━━ Data supplied
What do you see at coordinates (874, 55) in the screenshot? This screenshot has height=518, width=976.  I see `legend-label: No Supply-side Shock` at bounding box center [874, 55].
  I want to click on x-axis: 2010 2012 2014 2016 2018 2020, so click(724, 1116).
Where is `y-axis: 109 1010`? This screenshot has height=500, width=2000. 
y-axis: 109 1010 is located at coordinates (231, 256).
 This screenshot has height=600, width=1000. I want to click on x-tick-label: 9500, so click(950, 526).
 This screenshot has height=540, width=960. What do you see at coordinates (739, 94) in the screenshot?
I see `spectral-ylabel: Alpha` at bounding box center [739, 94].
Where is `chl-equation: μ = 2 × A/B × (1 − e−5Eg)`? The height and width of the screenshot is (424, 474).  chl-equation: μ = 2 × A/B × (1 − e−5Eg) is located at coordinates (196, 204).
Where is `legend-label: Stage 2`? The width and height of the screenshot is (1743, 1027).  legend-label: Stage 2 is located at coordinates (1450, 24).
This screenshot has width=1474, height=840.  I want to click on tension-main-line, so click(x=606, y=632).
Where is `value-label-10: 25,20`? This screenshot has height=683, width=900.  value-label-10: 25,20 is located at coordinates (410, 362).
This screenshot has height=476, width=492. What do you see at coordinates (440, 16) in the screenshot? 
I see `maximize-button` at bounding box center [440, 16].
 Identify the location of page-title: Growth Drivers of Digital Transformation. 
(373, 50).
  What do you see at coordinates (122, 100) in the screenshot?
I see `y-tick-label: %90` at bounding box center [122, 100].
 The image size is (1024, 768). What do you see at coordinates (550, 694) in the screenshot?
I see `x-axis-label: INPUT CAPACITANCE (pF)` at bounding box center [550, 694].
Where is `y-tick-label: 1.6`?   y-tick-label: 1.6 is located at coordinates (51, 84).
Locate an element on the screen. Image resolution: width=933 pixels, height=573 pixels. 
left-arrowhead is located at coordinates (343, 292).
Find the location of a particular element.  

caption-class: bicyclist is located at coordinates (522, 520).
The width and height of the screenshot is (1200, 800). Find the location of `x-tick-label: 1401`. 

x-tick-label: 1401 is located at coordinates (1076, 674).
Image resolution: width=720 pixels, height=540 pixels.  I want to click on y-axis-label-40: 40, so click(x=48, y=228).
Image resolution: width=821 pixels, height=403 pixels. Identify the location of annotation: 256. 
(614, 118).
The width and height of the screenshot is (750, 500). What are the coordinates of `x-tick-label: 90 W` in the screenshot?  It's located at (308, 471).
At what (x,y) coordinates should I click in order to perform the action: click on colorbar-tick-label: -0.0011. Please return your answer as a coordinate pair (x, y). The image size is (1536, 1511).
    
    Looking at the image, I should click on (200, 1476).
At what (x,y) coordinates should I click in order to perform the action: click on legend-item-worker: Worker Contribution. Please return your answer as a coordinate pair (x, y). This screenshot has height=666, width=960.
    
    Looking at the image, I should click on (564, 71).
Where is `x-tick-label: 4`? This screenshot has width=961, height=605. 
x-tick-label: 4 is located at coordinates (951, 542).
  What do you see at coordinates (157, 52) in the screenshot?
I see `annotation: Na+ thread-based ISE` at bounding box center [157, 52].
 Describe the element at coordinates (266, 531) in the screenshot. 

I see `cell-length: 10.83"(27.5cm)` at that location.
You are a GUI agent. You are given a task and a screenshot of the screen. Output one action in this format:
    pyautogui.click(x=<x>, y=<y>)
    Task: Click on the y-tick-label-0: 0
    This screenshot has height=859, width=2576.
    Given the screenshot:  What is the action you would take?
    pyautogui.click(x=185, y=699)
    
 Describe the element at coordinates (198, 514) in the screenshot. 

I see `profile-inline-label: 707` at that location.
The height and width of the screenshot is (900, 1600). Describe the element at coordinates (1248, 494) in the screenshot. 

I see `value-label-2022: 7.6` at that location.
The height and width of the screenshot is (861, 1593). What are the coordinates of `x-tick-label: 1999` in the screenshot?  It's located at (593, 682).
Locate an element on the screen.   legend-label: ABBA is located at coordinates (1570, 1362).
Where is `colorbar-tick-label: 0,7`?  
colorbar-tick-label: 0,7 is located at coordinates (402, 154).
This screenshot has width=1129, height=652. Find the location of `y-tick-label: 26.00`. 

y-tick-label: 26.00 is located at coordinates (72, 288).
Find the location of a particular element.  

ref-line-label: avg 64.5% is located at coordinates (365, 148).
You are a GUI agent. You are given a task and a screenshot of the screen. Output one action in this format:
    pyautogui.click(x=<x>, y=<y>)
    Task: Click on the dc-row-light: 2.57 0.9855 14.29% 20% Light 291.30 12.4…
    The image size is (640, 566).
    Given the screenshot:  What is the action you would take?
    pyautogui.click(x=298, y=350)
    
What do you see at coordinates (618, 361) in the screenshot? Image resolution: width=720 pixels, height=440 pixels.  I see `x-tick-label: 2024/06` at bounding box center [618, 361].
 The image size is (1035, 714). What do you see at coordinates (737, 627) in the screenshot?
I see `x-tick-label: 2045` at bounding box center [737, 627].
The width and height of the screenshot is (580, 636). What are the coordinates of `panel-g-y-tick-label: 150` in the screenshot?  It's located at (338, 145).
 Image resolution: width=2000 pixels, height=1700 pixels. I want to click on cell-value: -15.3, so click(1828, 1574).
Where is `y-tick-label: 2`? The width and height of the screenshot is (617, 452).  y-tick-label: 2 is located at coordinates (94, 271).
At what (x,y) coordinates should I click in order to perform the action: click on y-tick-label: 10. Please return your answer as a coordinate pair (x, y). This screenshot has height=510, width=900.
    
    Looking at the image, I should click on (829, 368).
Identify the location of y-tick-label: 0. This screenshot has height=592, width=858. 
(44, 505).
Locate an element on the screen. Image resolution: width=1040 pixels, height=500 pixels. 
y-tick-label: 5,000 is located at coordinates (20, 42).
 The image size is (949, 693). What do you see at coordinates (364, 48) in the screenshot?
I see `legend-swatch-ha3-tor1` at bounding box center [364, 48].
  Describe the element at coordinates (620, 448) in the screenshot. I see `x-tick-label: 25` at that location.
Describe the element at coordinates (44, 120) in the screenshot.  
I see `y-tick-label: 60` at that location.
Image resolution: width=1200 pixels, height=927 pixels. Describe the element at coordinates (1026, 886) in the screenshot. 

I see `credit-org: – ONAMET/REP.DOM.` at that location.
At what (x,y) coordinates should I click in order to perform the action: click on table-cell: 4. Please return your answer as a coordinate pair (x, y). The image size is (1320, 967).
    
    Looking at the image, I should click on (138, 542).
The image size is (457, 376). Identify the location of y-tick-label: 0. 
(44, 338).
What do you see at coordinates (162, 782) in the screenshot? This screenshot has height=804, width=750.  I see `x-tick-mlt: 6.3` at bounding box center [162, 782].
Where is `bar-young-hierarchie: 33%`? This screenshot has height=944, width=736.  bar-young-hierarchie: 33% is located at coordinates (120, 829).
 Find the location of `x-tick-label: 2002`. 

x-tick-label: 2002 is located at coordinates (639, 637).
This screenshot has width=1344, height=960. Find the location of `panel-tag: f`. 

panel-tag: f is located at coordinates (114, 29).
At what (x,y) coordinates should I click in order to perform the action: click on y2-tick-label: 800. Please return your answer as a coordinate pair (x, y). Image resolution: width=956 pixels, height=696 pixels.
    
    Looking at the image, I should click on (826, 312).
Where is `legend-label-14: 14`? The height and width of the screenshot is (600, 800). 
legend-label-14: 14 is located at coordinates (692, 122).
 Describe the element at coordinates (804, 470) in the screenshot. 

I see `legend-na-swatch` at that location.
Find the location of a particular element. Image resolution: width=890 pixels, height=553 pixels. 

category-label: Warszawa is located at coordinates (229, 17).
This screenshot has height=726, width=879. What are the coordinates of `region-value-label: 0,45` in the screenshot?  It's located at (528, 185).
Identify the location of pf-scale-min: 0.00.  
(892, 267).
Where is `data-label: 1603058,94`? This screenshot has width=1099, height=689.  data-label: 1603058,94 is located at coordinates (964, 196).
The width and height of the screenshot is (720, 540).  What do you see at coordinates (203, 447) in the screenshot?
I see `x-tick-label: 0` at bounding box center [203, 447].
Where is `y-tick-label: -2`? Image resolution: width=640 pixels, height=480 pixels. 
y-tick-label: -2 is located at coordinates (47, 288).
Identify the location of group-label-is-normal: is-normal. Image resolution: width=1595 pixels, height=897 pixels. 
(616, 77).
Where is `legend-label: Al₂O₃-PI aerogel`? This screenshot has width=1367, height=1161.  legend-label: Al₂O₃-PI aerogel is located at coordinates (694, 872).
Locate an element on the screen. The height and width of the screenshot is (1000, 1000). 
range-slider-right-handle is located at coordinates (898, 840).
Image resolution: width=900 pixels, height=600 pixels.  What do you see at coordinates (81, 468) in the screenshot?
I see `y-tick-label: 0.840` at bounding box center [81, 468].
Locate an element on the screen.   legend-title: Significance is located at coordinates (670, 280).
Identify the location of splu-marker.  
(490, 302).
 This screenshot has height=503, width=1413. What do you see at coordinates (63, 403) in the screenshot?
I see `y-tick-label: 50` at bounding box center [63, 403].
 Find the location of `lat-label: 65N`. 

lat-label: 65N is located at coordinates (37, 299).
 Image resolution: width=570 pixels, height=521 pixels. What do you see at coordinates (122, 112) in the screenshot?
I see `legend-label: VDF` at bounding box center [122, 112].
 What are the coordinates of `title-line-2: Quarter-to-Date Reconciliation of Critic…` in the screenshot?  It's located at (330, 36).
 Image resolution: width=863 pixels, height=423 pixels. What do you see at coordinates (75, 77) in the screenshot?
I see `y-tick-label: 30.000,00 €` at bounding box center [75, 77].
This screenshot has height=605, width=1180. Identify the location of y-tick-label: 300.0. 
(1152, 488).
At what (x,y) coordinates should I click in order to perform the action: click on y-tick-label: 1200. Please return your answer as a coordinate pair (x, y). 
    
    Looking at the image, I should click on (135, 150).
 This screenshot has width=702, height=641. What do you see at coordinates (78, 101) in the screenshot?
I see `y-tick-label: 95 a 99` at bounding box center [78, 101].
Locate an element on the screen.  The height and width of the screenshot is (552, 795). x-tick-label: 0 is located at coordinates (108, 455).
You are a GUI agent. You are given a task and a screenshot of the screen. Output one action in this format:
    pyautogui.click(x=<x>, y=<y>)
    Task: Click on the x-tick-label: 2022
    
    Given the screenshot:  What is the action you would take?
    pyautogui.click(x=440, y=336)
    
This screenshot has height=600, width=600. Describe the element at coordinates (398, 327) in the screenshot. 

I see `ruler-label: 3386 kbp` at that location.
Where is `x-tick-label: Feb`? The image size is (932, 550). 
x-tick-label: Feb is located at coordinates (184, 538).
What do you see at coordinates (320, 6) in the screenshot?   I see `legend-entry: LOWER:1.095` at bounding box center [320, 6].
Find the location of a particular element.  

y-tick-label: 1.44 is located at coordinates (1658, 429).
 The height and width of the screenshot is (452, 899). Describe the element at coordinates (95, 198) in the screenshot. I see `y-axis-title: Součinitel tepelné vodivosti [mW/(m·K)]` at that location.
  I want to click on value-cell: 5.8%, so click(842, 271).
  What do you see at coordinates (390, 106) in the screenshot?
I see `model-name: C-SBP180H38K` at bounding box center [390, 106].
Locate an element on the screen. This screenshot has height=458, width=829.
━━━━
● Aim of the task:
Replace "Where is" with "Where's" throughout the stretch from the line containing "coordinates (410, 362)." through the line containing "left-arrowhead is located", and return only those lines with everything else unchanged.

● Response box:
Where's `value-label-10: 25,20`? This screenshot has height=683, width=900.  value-label-10: 25,20 is located at coordinates (410, 362).
This screenshot has height=476, width=492. What do you see at coordinates (440, 16) in the screenshot? 
I see `maximize-button` at bounding box center [440, 16].
 Identify the location of page-title: Growth Drivers of Digital Transformation. 
(373, 50).
  What do you see at coordinates (122, 100) in the screenshot?
I see `y-tick-label: %90` at bounding box center [122, 100].
 The image size is (1024, 768). What do you see at coordinates (550, 694) in the screenshot?
I see `x-axis-label: INPUT CAPACITANCE (pF)` at bounding box center [550, 694].
Where's `y-tick-label: 1.6`?   y-tick-label: 1.6 is located at coordinates (51, 84).
Locate an element on the screen. Image resolution: width=933 pixels, height=573 pixels. 
left-arrowhead is located at coordinates (343, 292).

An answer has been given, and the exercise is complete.